Schon die rot-grüne Koalition hatte die meiste Zeit ohne eigene Bundesratsmehrheit politisch mehr recht als schlecht - aber immerhin - durchgehalten. Die fehlenden Stimmen lassen sich durch die Suche nach politischen Kompromissen beschaffen. Und da der Bundesrat nach der Föderalismusreform ohnehin an Zustimmungskompetenzen verloren hat, ist die politische Zukunft des Berliner Bündnisses nicht grundsätzlich gefährdet, wenn es in NRW zur rot-grünen Minderheitsregierung kommt.
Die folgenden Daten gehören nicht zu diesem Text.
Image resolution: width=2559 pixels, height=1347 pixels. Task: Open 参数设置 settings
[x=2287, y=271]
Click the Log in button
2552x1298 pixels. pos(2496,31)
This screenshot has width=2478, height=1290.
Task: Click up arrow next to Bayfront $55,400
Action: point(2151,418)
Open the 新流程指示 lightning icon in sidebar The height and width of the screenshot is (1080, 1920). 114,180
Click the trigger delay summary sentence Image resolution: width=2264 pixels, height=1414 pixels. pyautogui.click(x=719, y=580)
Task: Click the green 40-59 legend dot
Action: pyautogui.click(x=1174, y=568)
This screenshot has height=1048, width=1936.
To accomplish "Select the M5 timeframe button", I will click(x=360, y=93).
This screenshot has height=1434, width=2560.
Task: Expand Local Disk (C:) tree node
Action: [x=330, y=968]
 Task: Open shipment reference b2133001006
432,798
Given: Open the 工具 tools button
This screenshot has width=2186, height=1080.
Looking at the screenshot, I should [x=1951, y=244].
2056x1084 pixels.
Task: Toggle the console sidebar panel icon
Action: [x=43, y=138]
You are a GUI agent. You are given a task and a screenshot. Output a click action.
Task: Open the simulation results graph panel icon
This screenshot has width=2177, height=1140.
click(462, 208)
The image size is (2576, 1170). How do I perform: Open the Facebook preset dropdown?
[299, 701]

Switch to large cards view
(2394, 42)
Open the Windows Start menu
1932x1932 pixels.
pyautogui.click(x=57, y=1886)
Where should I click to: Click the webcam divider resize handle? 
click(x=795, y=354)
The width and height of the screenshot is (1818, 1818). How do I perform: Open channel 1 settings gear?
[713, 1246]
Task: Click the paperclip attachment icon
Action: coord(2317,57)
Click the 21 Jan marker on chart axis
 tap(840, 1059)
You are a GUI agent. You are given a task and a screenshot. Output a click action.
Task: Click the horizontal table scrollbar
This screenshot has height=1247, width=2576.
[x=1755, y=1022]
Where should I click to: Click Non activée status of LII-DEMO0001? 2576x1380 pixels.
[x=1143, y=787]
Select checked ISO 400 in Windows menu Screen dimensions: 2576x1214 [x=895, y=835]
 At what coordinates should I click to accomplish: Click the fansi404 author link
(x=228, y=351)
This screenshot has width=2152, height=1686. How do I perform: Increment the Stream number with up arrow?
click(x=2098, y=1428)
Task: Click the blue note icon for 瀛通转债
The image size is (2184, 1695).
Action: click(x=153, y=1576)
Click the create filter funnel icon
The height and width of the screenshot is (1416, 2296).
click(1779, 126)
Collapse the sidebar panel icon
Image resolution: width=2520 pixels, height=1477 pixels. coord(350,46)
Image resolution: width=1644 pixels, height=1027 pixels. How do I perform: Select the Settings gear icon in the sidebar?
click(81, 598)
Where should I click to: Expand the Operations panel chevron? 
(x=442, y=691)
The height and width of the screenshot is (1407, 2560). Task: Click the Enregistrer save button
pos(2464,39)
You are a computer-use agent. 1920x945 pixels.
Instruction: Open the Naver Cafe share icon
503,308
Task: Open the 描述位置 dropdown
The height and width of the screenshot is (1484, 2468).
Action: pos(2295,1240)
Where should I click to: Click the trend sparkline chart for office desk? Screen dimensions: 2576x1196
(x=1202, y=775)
Das Problem ist - um in der Fußball-Sprache zu bleiben - die fehlende Offensivkraft der Berliner Koalitionäre. In der Substanz reicht es einfach nicht aus, den empörenden Umstand an den Pranger zu stellen, dass ausgerechnet die nordrhein-westfälische Linkspartei mit ihrem verklärenden DDR-Bild indirekt am Schalthebel der Macht sitzen wird. Doch die Problematisierung dieses Umstandes, der den Souverän von der Wahl der blutroten Partei ohnehin nicht mehr abhält, reicht allein nicht aus, um das Bündnis aus Union und FDP wieder auf die Beine zu bringen.
Düsseldorf nimmt der Kanzlerin die Möglichkeit, "durchzuregieren". Gesundheitsreform und zeitliche Streckung der Atomenergie-Nutzung sind die wichtigsten Bereiche, in denen sie das zu spüren bekommen wird. Zwei Herzensanliegen der Koalition stehen vor dem Aus.
Kanzlerin Merkel und ihr Vize Westerwelle müssen die Prioritäten ändern. Das klingt abstrakt: Aber wer die Bürger-Befragungen aufmerksam studiert, weiß um die Zukunftsängste in beinahe allen Schichten. Sie haben Sorge wegen der Undurchschaubarkeit staatlicher Milliarden-Bürgschaften und fragen sich, warum das Geld nicht direkt in die Wirtschaft gesteckt und zur Stärkung der Binnennachfrage verwendet wird. Es geht jetzt - mehr denn je - um die ideologiefreie Auseinandersetzung mit Zukunftsfragen.